_DIRECTIVES:_
A – According to the article on the California "Son of Sam" case, in what year did California pass its "Son of Sam" law?
B – Copy word for word the part of the article on the California "Son of Sam" case that opens with the words containing "A case before" and closes with "with the crime.".
C – Carry on the article about the California "Son of Sam" case from the point where it stops.

_QUOTED PASSAGE:_
——————
California case could determine future of ‘Son of Sam’ laws

Thursday, March 8, 2001

A case before the California high court could determine the constitutionality of laws designed to prevent criminals from profiting from storytelling about their crimes. (See Freedom Forum research package on ‘Son of Sam’ laws.)

California law prohibits a “convicted felon” or a “profiteer of the felony” from making money by describing or selling memorabilia associated with the crime.

In 1986, California passed a so-called “Son of Sam” law, which generally prohibited convicted felons from profiting from discussions of their felonies. Last year, the Legislature expanded the law by extending it to cover any memorabilia of the felon, “the value of which is enhanced by the notoriety gained from the commission of the felony.”
——————
_DATA SUPPLIED:_

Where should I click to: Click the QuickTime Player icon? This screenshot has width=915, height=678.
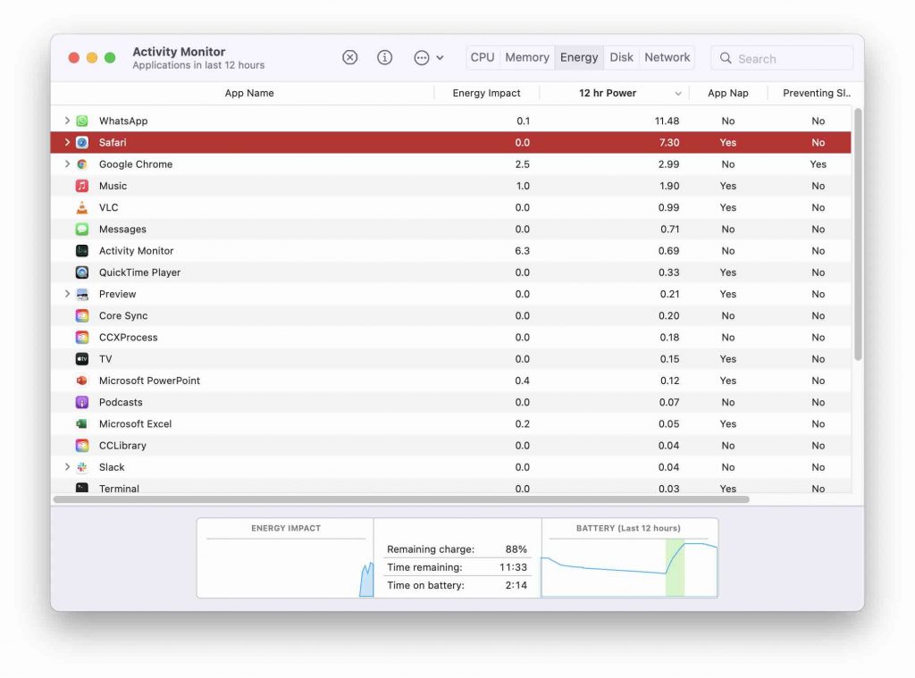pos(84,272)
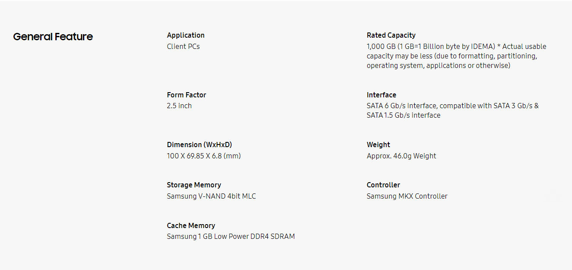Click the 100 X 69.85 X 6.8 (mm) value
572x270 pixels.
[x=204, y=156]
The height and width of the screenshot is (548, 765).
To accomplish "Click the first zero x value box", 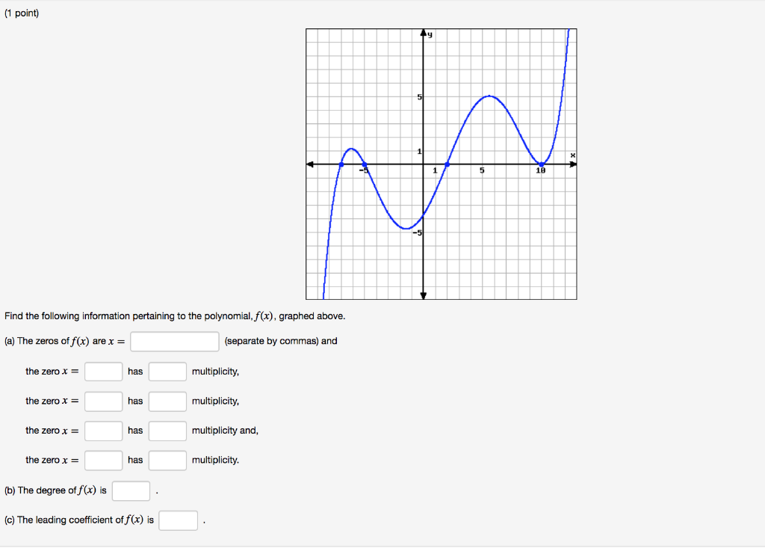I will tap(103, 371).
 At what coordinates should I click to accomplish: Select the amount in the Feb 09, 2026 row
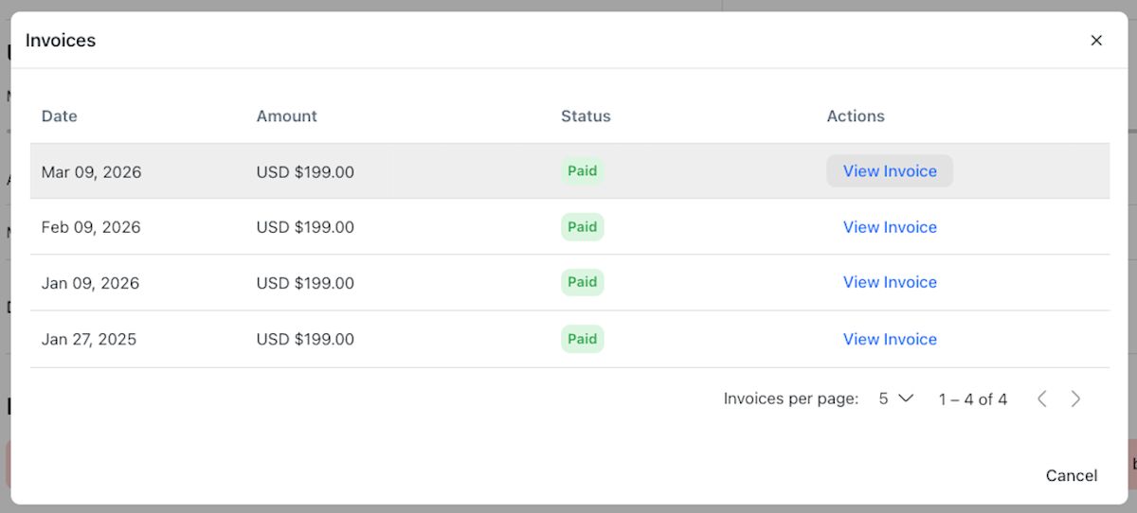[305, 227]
——————
_EXPECTED RESPONSES:_
A – 1986

B –
A case before the California high court could determine the constitutionality of laws designed to prevent criminals from profiting from storytelling about their crimes. (See Freedom Forum research package on ‘Son of Sam’ laws.)

California law prohibits a “convicted felon” or a “profiteer of the felony” from making money by describing or selling memorabilia associated with the crime.

C –
The measure is designed to compensate crime victims for the harm they have suffered and to prevent people from making money off of crimes they have committed. In fact, proponents of the law prefer the term “victims’ rights” legislation, as opposed to the “Son of Sam” moniker.

However, free-speech advocates claim the California law violates the First Amendment. Opponents of the law cite a 1991 U.S. Supreme Court decision striking down New York’s “Son of Sam” law.

‘Son of Sam’ laws and the Simon & Schuster decision

In the summer of 1977, serial killer David Berkowitz terrorized the city of New York. Berkowitz was later called the “Son of Sam” because he claimed that his dog Sam told him to murder his victims.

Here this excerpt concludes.